Grima has dedicated most of the last twenty years to his labour of love, perhaps his masterpiece - a castle as large as a cooker inspired in part by J R Tolkeins' novel The Lord of the Rings.
He started with a piece of globigerina limestone as large as a dining room table. Then he started chipping away with a scalpel and hammer. Now, almost finished, it's a fortified castle with four turrets that guard its approaches, a passageway that winds from the bottom to the top and at one point penetrates through the castle in a tunnel, and in some places, there are buttresses of rock carved in a manner that suggests natural erosion, like gnarled trunks of trees. Some of the inhabitants' dwellings are crude, rock-cut houses, others sprawl on two floors with balcony and roof-terrace, like peasant farmhouses. There are alleyways, some framed by arches. Near the top, if you shine a pencil torch through the arched door of a chapel - keep in mind that the door is smaller than the fingernail of your small finger - you can see the altar inside. You can also trace the outline where the bricks seam; you can count the stones that make up a whole fa‡ade. To gouge these minute details, Grima used the tools dentists employ for tooth surgery, including the crooked mirror with a handle to work on backside surfaces hidden from frontal view, and the frayed toothbrush used to brush off dust embedded in the cracks.

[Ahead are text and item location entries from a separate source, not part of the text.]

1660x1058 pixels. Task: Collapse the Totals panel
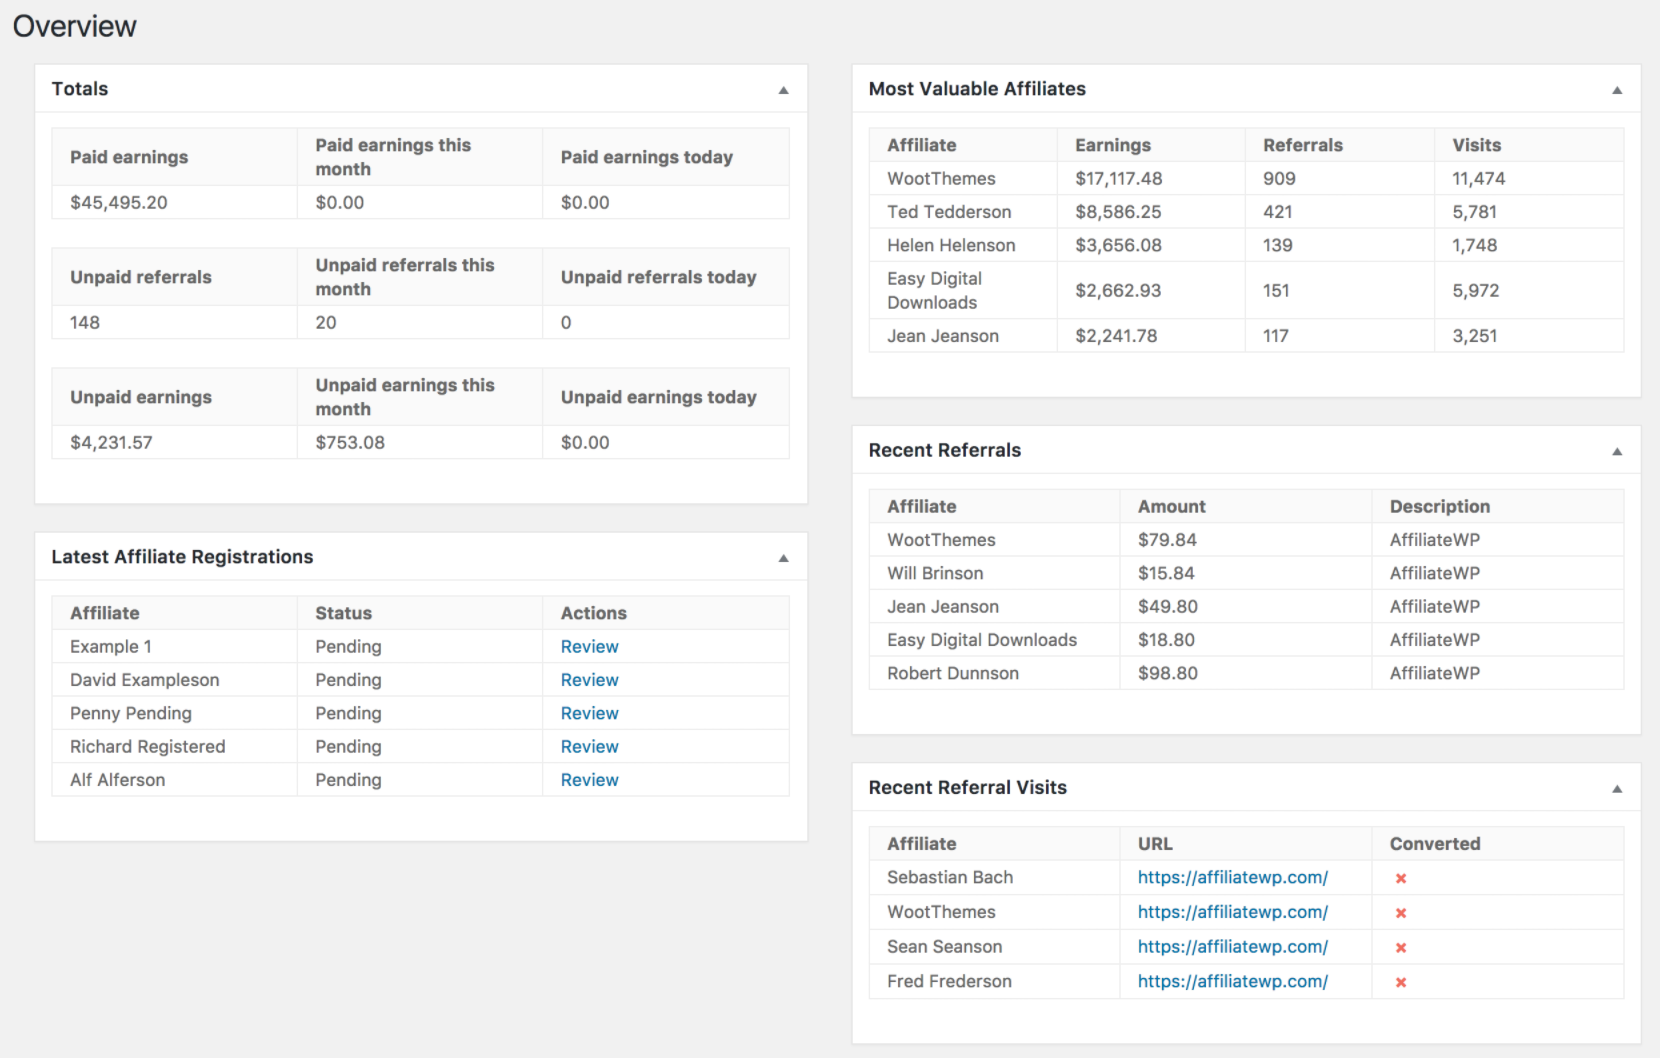783,90
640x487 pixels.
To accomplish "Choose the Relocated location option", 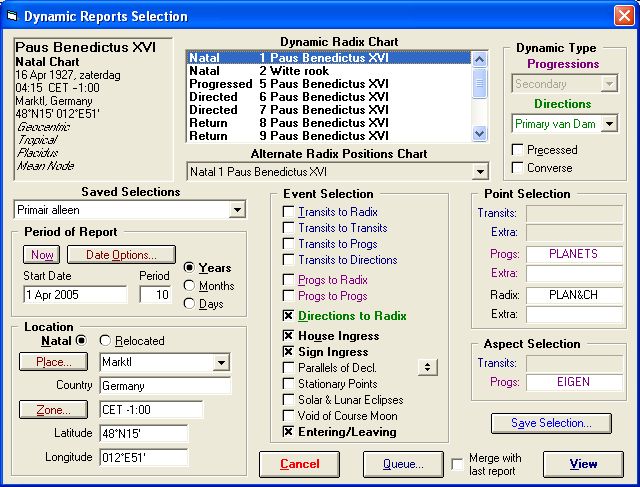I will [x=106, y=341].
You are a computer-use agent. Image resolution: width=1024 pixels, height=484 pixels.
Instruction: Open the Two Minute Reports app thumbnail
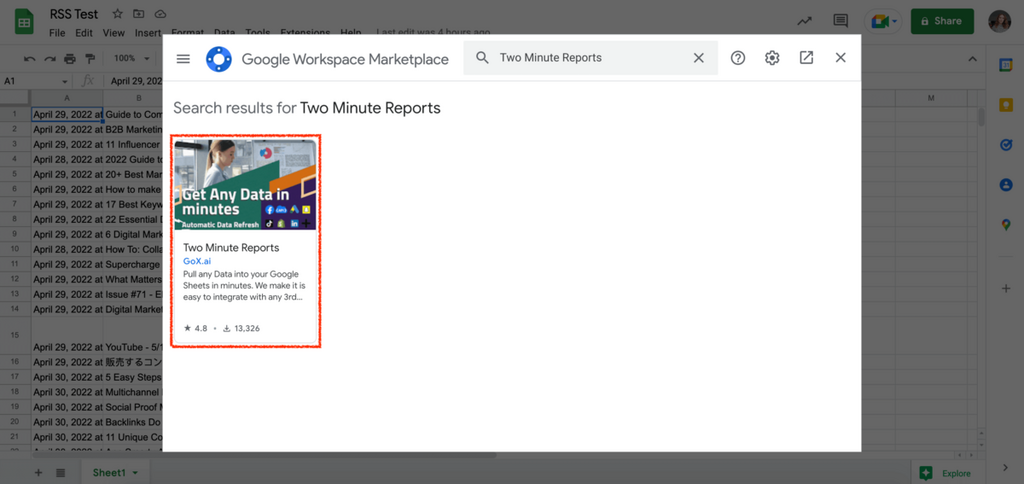click(245, 184)
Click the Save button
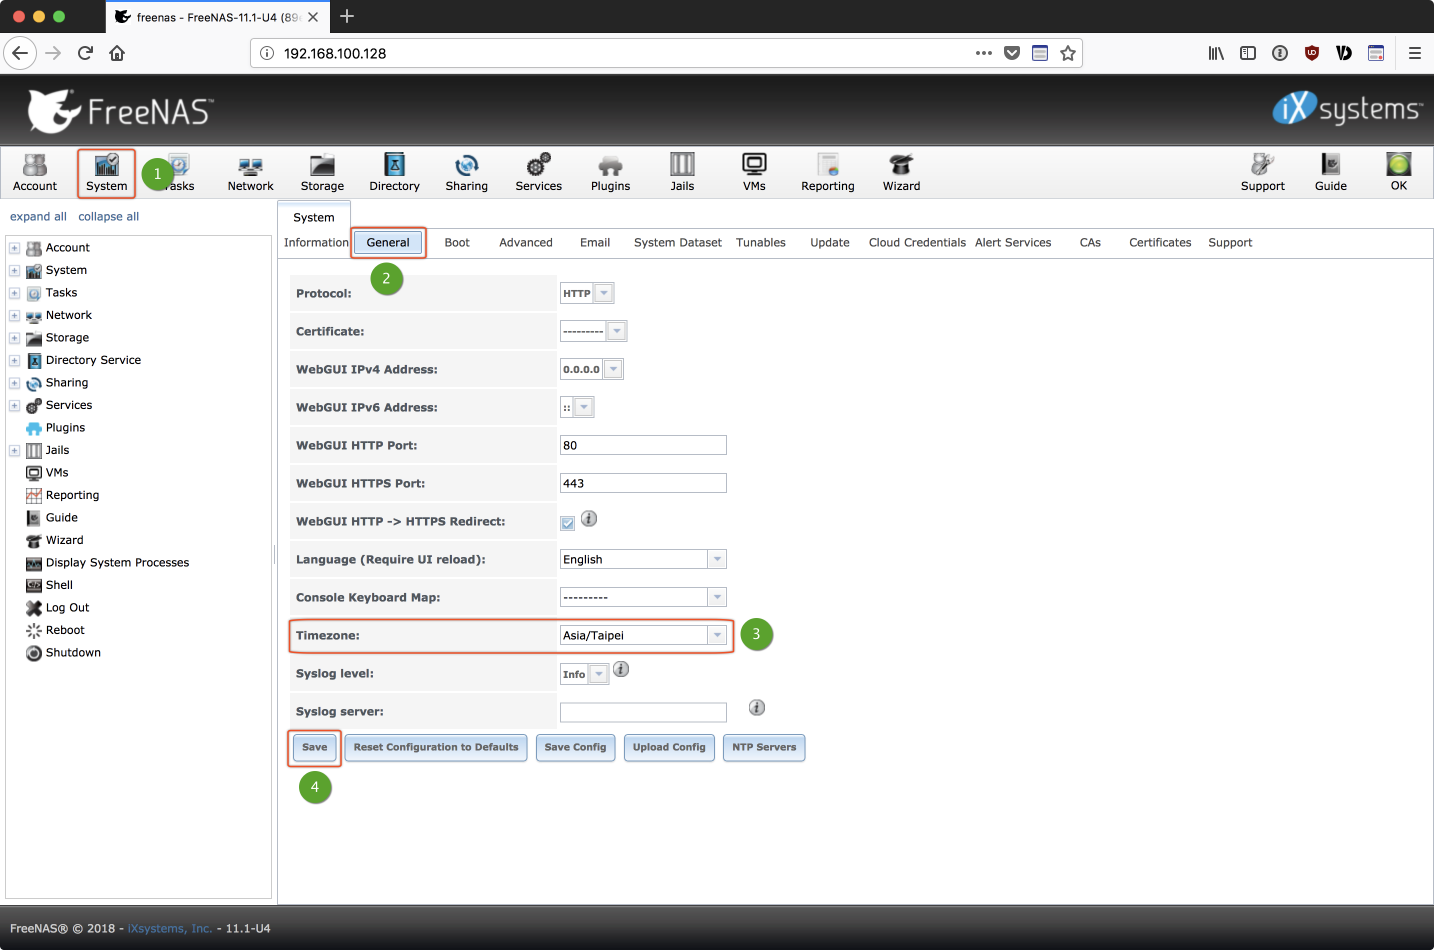Viewport: 1434px width, 950px height. [314, 747]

The castle's architectural style is Mediterranean and Middle Eastern, with flat roofs and staircases skirting the facades to lead to the roofs. It's old, and in ruins, as if it had been abandoned for a long time - a deliberate attempt to give it more character, more mystique, like a prized historical ruin. When he invited me to see it, he pointed to a hole that subsisted in the passageway near the chapel. There was a sharp bend before you stumbled upon the hole. Grima recounted, `Someone who didn't know the castle, walking along absent-mindedly, would fail to spot the hole in good time to avoid falling through.' I suppose such stories are only the natural theatre of imagination when you consider Grima has spent 22,000 hours sculpturing the castle. You might convince him to sell it to you for Lm100,000.
Not that he is that bothered. The rare times he's put up exhibitions, it was at the instigation of his wife Rose, who organised the whole event and prodded him along. A few years ago I wrote an article previewing a set of paintings he was about to exhibit. The editor wanted to run a portrait of the artist with the article. She called him requesting a picture or to arrange for someone to take the pictures. He acted offhand, absent-minded, and told the editor he would call back. Several weeks later she called him again, and again he promised to phone back. He never did and the article was never published because Grima can't get his head round the systematic pity of self-promotion.